**Goal:**
Please repeat the material word for word, starting at the line that contains "You are a GUI" and stopping after the material's last line, and leave the pictures out of your answer.

**Dataset records:**
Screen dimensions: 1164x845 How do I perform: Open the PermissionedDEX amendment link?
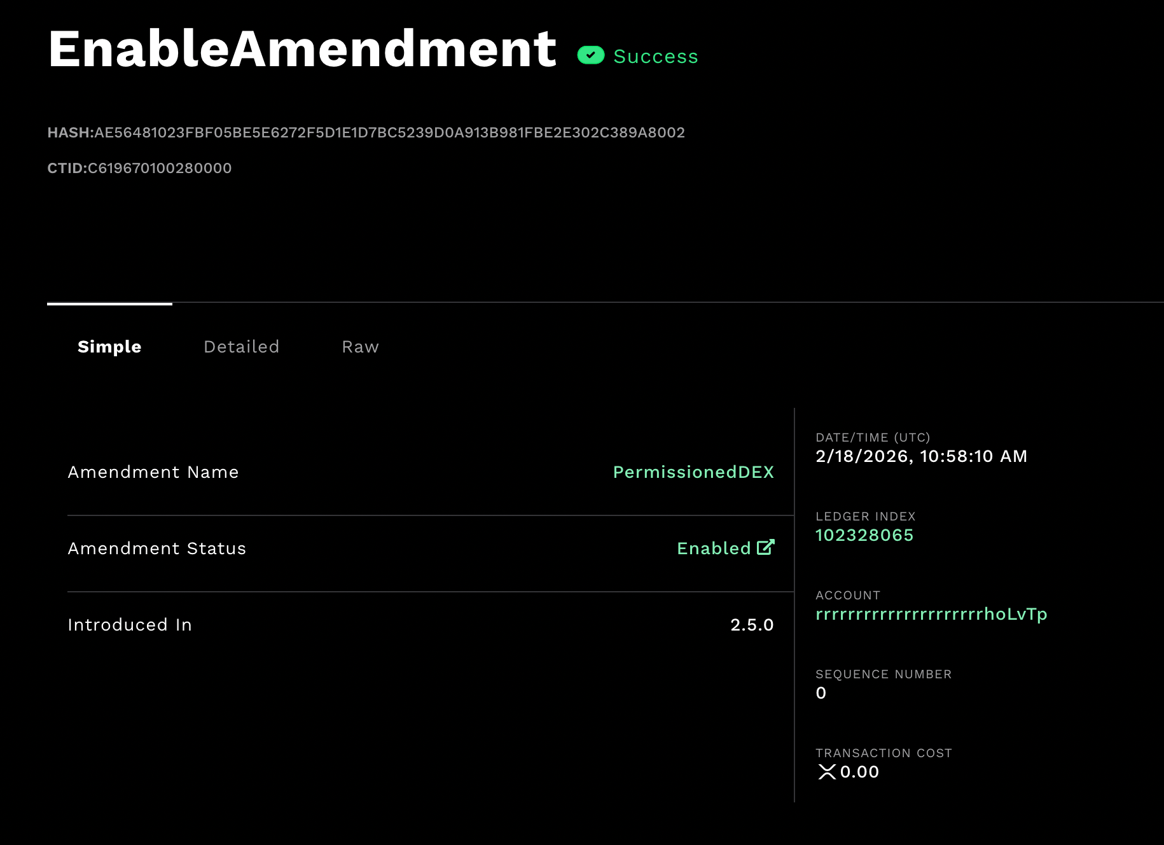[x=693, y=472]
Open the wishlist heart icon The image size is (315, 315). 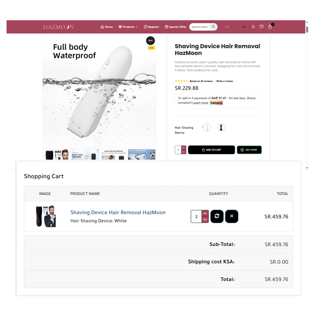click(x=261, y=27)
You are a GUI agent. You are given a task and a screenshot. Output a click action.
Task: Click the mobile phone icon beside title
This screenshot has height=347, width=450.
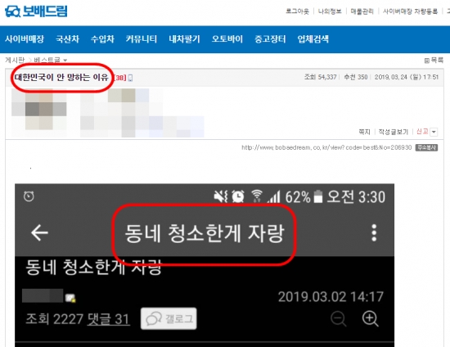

**Solution:**
You are a GUI agent. You are given a task and a screenshot. Output a click action.
Task: Click the mobile phone icon beside title
This screenshot has height=347, width=450.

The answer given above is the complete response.